Israel maintained control of Gaza's airspace and territorial waters. It controlled the border crossings and determined what goods could enter or leave. Egypt controlled the border at Rafah but coordinated closely with Israel. After Hamas won Palestinian elections in 2006 and then took complete control of Gaza in 2007, Israel and Egypt imposed a blockade that continues to this day.
The UN and most international legal experts continue to consider Israel the occupying power in Gaza. The logic: effective control doesn't require boots on the ground. If you control what goes in and out, if you control the airspace and the sea, if you can (and repeatedly do) send your military in at will, you're still occupying.
Israel vigorously disputes this characterization. Once the last soldier left, Israeli officials argue, the occupation ended. Gaza's problems stem from Hamas's control and the terrorist group's attacks on Israel, not from Israeli policy.
This legal debate has enormous practical consequences. If Israel occupies Gaza, international humanitarian law imposes obligations to the civilian population. If it doesn't, those obligations may not apply in the same way.
Why It Matters
The question of occupation isn't just about labeling territory on a map. It determines what rules apply, what protections civilians receive, what obligations the controlling power bears.

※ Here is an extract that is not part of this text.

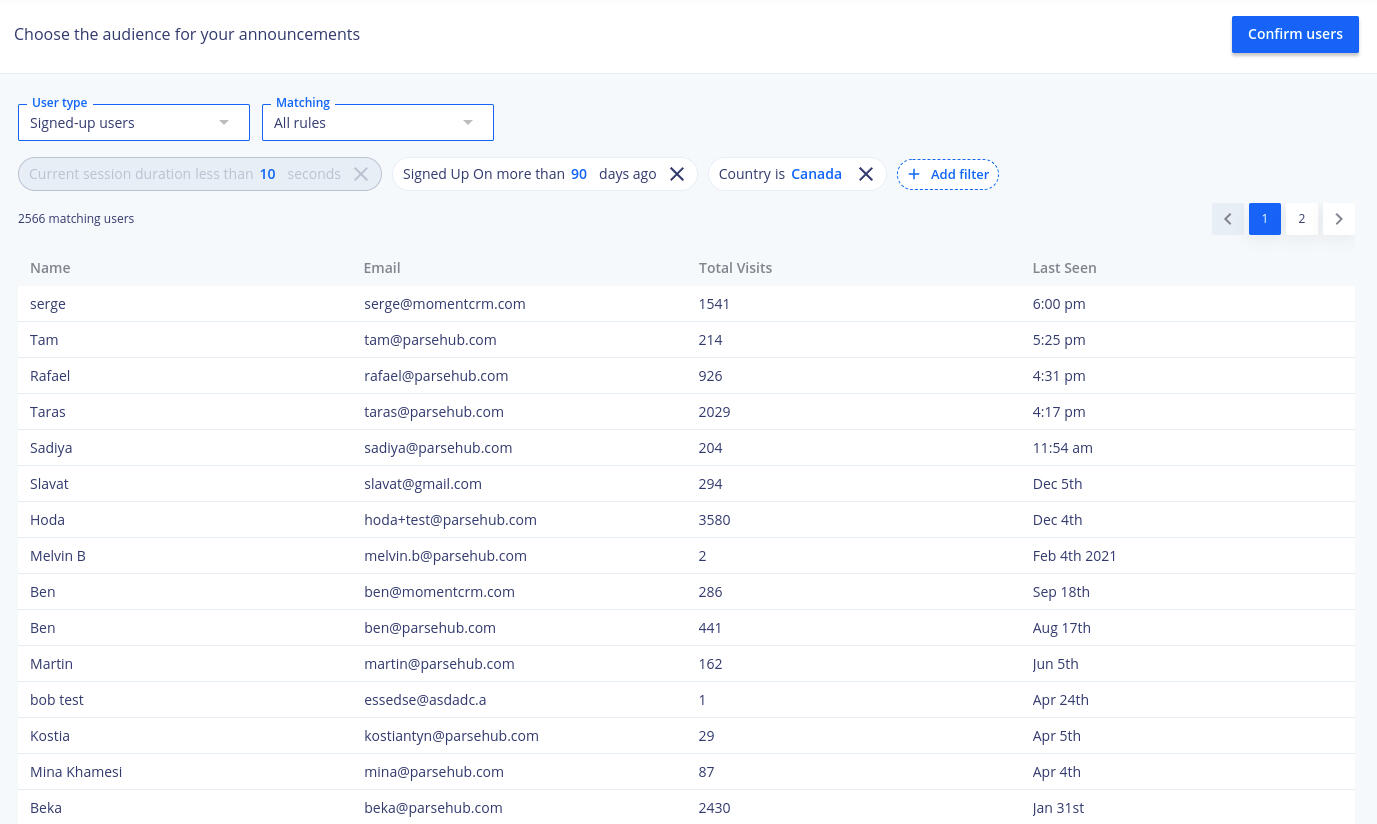Click the previous page left chevron

[1228, 219]
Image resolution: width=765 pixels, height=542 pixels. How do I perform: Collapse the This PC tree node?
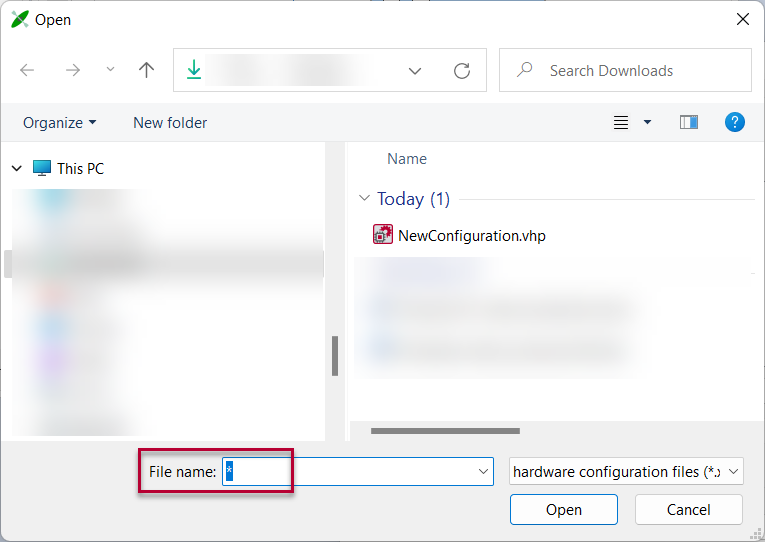tap(17, 169)
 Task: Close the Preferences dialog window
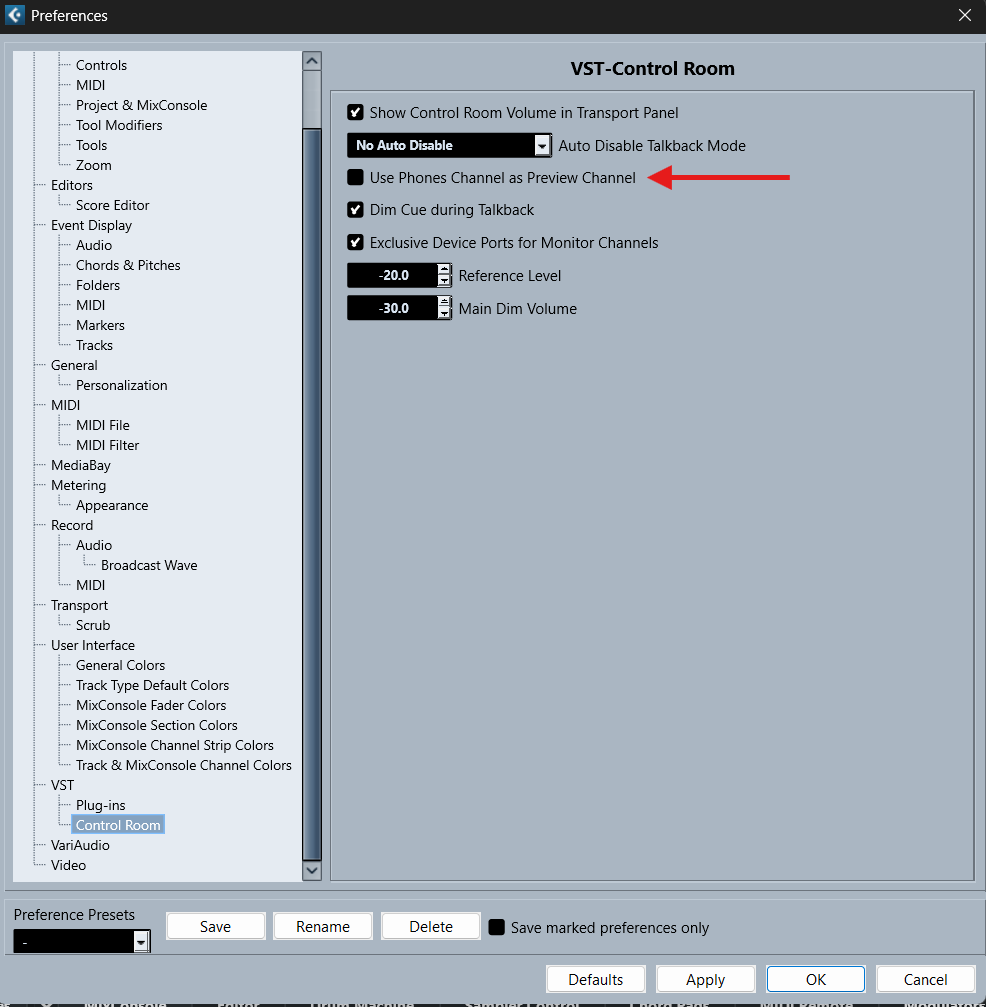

Under the laws of occupation, an occupying power cannot transfer its own population into occupied territory. Israeli settlements appear to violate this prohibition directly. An occupying power must protect the civilian population and cannot make permanent changes to the territory's character. Many of Israel's actions—annexing East Jerusalem, building permanent infrastructure, integrating settlements into Israeli civil law—seem to transgress these principles.
Israel's counterargument rests on several points. Jordan's annexation of the West Bank was itself recognized by only two countries, so Jordan didn't have clear sovereignty to occupy. The territory isn't occupied from any legitimate sovereign but rather is disputed—its final status to be determined through negotiation. And Israel has legitimate security needs that justify its presence and its barrier.
The 2024 International Court of Justice opinion cut through these arguments decisively, ruling the occupation illegal regardless of how one parses the legal technicalities. But international court rulings are advisory. They carry moral weight and legal authority, but no one can force Israel to comply. The United States, Israel's most important ally, has historically blocked enforcement efforts at the UN Security Council.
The Current Moment
As of early 2025, the occupation continues and appears to be expanding. Israeli forces control new territory in Syria beyond even the Golan Heights. The situation in Gaza following the 2023-2024 war remains catastrophic. Settlement construction in the West Bank continues at a rapid pace. The Palestinian Authority's control over its designated areas grows increasingly notional as Israeli forces operate wherever they choose.
Richard Falk, the former UN special rapporteur on Palestinian human rights, once called Israel's occupation "an affront to international law." That was years ago. The situation has only grown more entrenched since.
Whether you view the territories as occupied, disputed, administered, or something else entirely depends largely on your politics. But the facts on the ground are harder to dispute: millions of Palestinians live under Israeli control without Israeli citizenship, governed by military law rather than civil law, subject to restrictions on movement and economic activity, watching as settlements expand on land they consider theirs.
The Sinai proves that territorial withdrawal is possible when both sides commit to peace. Lebanon shows how occupations can end when they become too costly. But the Palestinian territories and the Golan Heights seem locked in a different trajectory—one of deepening control, expanding settlement, and deferred resolution.
Nearly sixty years in, this remains the longest military occupation in modern history. And its end is nowhere in sight.